In practice, we expect many factors to contribute to forecast uncertainties that are greater than we demonstrate here. In addition to parameter uncertainty, model and data errors will be an issue in real forecasting scenarios. At best, the IOL will only approximate the true pre-eruptive behaviour at a volcano, and only a fraction of inverse Omori-like sequences will end in an eruption. The influence of additional processes such as background earthquakes, temporally varying magmatic stresses and earthquake triggering are all likely to lead to deviations away from the ideal model behaviour. In addition, real data will be noisy, with magnitude and timing uncertainties, for example. It is possible to include these phenomena in forecasting models. However, additional model complexity and data uncertainty will result in forecasts with a greater uncertainty than those due simply to parameter estimation. Further work, including more sophisticated simulations and an exhaustive study of archive data is needed to begin to quantify these effects.
6 CONCLUSIONS
Using synthetic data, we demonstrate the variability of forecasts of the eruption onset time that arises from estimating the parameters of the IOL. Comparing different methodologies, we find that an ML provides the most accurate and least-biased forecasts. When analysed over many realizations, the mean forecasts quickly converge to the true solution. However, although the variability in the forecast converges as the eruption time is approached, it remains considerable. For typical parameter values and a 500-d sequence, at 25 d before the eruption 10 per cent of the forecasts are more than 8 d early or late in the case that the power-law exponent is known a priori, and more than 18 d early or late if the power-law exponent is unknown. Such values define an upper limit to the predictability of eruption times. False alarms and late forecasts are an inherent feature of the mathematics of the IOL, even on these idealized data sets. Examples from real data suggest that the predictability is much lower in practice, particularly close to the eruption time where the IOL performs less well, indicative of physical processes not captured by the model. Volcanic hazard management strategies must incorporate methods to effectively deal with such uncertainty in forecast eruption times.

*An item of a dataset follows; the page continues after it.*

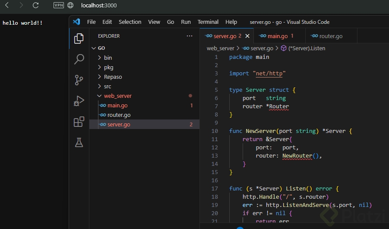389x229 pixels.
Task: Open the Run and Debug view
Action: pyautogui.click(x=79, y=101)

We thank Matthias Holschneider and Clement Narteau for helpful discussion, Agust Gudmundsson and Michael West for comments on a previous version of this manuscript and Yan Lavallee and an anonymous reviewer for their constructive reviews. The work was funded by a UK Natural Environment Research Council standard award EFFORT (Ne/H02297x/1) and a Scottish Government and Royal Society of Edinburgh fellowship (MN).